— Много ты знаешь, — огрызнулась она. — Звери тоже бывают разные… наверное. Ты пойдешь собирать яйца по кустам? Или надеешься подстрелить добычу? Ты же вон какого гуся подстрелил! А еще у меня в мешке еды на три дня. На ужин нам хватит.
— Да? — спросил он. — Ладно, выкладывай.
Она с готовностью вытряхнула все, опустошив мешок, разложила на чистом полотенце хлеб, сыр, мясо, отдельно в платочке завязана драгоценная соль.
— Ого, — сказал он одобрительно, — хорошо живешь.
Она удивилась:
— Это хорошо?
— Хорошо, — повторил он. — Даже соль!.. И хлеб пропечен, и мясо не пережарено. Сразу видно, не ты делала.
Она поджала губы.
— Конечно, не я. Но почему я должна делать хуже?
— Больно ручки белые, — сказал он неодобрительно. — И нежные. Ты вообще ни за что не бралась. Тебя няньки одевали и раздевали. Даже от солнца прятали.
Она молчала, смотрела, как он разламывает краюху хлеба, режет сыр, движения точные, экономные, полные сдержанной горделивой силы. У слабых мужчин суетливости больше, а у этого ни одного лишнего жеста.
— Почему не носишь меч? — спросила она и вспомнила, что уже спрашивала.
Он не стал указывать, что у нее что-то с памятью, снял с пояса гуся. Она настороженно смотрела, как он умело обдирает кожу, потрошит и вообще готовит для насаживания на вертел.
— Просто не ношу, — ответил он наконец.
— Почему?
— Не люблю, — ответил он мрачно. — Мечом можно убить.
Она сказала саркастически:
— А твоей палкой?
— Тоже можно, — ответил он мирно, — но острое железо наносит раны. Слишком легко. А палка… только ссадины да кровоподтеки. Чтобы убить — надо постараться. И очень захотеть.
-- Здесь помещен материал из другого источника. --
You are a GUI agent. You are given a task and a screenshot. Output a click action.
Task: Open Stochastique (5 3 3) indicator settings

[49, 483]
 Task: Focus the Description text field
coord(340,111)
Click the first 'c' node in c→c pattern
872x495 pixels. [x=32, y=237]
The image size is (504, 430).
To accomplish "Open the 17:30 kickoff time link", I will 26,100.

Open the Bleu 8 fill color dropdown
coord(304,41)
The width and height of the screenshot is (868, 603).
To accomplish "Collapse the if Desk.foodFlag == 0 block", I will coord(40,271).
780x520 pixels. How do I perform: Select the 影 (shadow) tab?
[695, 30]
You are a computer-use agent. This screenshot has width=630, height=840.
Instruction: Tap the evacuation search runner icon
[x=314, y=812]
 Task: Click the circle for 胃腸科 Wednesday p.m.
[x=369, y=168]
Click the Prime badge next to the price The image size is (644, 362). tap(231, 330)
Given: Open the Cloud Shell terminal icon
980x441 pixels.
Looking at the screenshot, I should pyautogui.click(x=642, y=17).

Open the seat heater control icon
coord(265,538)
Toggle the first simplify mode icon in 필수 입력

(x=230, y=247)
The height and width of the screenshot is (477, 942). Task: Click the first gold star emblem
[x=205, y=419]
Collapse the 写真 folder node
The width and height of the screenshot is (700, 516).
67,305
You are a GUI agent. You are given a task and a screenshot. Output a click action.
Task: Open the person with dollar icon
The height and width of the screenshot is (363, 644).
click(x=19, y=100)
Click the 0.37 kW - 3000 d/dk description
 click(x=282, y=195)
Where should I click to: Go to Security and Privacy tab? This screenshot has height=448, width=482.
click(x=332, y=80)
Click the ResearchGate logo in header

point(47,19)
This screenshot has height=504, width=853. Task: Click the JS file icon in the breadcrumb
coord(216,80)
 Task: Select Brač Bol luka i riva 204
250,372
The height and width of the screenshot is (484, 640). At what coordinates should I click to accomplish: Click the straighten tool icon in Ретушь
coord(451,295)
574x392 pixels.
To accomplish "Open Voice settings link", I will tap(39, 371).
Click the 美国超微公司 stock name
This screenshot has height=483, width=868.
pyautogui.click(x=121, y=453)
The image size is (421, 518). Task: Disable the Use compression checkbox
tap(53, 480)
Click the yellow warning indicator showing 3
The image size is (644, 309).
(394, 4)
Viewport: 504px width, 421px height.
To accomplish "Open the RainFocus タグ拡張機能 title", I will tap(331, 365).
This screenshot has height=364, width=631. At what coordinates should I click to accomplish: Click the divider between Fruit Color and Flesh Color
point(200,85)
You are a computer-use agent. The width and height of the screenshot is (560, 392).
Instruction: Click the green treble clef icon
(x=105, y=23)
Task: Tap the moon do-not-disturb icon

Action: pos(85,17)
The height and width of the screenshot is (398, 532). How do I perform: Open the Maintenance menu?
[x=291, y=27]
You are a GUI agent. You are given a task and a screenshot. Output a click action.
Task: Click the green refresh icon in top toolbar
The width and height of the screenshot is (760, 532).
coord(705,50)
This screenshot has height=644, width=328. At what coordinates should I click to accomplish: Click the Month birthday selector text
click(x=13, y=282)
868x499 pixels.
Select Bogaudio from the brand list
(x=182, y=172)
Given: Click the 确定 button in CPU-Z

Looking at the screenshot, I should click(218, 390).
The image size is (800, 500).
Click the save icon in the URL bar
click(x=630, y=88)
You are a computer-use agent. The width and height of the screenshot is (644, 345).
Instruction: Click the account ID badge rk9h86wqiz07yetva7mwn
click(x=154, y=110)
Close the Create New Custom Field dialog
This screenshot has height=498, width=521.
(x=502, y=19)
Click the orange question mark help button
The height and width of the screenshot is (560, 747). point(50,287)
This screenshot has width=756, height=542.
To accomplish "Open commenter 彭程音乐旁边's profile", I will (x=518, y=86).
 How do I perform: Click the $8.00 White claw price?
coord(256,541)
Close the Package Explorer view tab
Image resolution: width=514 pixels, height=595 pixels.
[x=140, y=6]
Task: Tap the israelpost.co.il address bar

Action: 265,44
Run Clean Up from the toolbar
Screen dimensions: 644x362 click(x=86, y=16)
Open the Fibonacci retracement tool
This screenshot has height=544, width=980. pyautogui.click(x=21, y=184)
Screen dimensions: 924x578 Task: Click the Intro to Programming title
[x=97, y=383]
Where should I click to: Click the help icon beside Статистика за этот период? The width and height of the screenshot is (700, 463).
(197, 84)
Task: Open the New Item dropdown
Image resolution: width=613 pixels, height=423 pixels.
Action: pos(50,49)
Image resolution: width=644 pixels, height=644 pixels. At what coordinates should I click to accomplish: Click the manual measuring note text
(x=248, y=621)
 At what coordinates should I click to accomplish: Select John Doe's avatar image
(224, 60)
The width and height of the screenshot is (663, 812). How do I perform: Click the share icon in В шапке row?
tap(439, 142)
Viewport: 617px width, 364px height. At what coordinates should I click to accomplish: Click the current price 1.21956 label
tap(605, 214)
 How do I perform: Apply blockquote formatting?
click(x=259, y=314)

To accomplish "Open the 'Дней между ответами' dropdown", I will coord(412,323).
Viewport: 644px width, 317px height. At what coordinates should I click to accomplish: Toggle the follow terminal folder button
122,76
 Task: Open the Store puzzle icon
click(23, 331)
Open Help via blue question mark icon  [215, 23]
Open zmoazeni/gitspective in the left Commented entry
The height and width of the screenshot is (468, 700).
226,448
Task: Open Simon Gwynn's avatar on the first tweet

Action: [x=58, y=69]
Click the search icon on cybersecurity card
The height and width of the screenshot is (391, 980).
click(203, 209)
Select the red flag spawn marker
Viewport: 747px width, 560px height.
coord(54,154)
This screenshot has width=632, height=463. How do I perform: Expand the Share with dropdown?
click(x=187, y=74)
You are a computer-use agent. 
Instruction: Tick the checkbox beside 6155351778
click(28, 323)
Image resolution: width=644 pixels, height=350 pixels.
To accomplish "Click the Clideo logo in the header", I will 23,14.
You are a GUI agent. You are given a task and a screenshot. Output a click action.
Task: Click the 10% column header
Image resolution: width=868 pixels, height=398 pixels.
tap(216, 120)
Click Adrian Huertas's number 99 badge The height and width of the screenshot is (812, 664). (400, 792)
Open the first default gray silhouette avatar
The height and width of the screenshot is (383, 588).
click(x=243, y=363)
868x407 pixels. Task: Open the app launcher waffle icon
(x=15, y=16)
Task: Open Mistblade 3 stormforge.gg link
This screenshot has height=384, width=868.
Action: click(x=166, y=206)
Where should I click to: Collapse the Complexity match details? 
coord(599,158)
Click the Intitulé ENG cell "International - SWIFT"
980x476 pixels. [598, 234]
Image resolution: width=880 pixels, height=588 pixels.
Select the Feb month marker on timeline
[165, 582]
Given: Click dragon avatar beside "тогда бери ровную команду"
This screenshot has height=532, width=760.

А меч… убивает слишком легко.
Она возразила:
— Но и мечом можно плашмя, как дубиной!
Он покачал головой, глаза стали печальными.
— Слишком велик соблазн… не плашмя. Да и вообще меч в руке — соблазн. Нехороший.
Пока он ломал сучья и бросал в костер, она осмотрела его посох. Как бы ни уверял в миролюбии, мол, у него не меч, а эта безобидная штука, в умелых руках эта оглобля куда опаснее меча. Во-первых, намного длиннее, во-вторых, больше возможностей: можно и легким кровоподтеком украсить, можно и голову вдрызг, как глиняный горшок. А меч, увы, если рубит, то рубит.
Потому мечами, мелькнула у нее неприятная мысль, вооружают простых воинов. Мечом пользоваться просто, а вот чтобы таким шестом… гм… надо быть и очень сильным, чтобы убивать с одного удара, и поупражняться дольше. Она снова украдкой смерила взглядом его плечи и спину. В этой волчовке не видно мышц, он, как нарочно, их скрывает, но теперь, когда дважды расшвырял разбойников, можно догадаться, что есть, есть…
Она спросила с интересом:
— Зачем тебе столько амулетов?
— Я волхв, и я запасливый, — сообщил он.
— И все настоящие? Или есть для красоты?
Он посмотрел с недоумением:
— А что, бывают и такие?
Она кивнула с чувством полнейшего превосходства, улыбнулась одними глазами, у нее это всегда получается просто очаровательно, пусть этот гад получит под дых.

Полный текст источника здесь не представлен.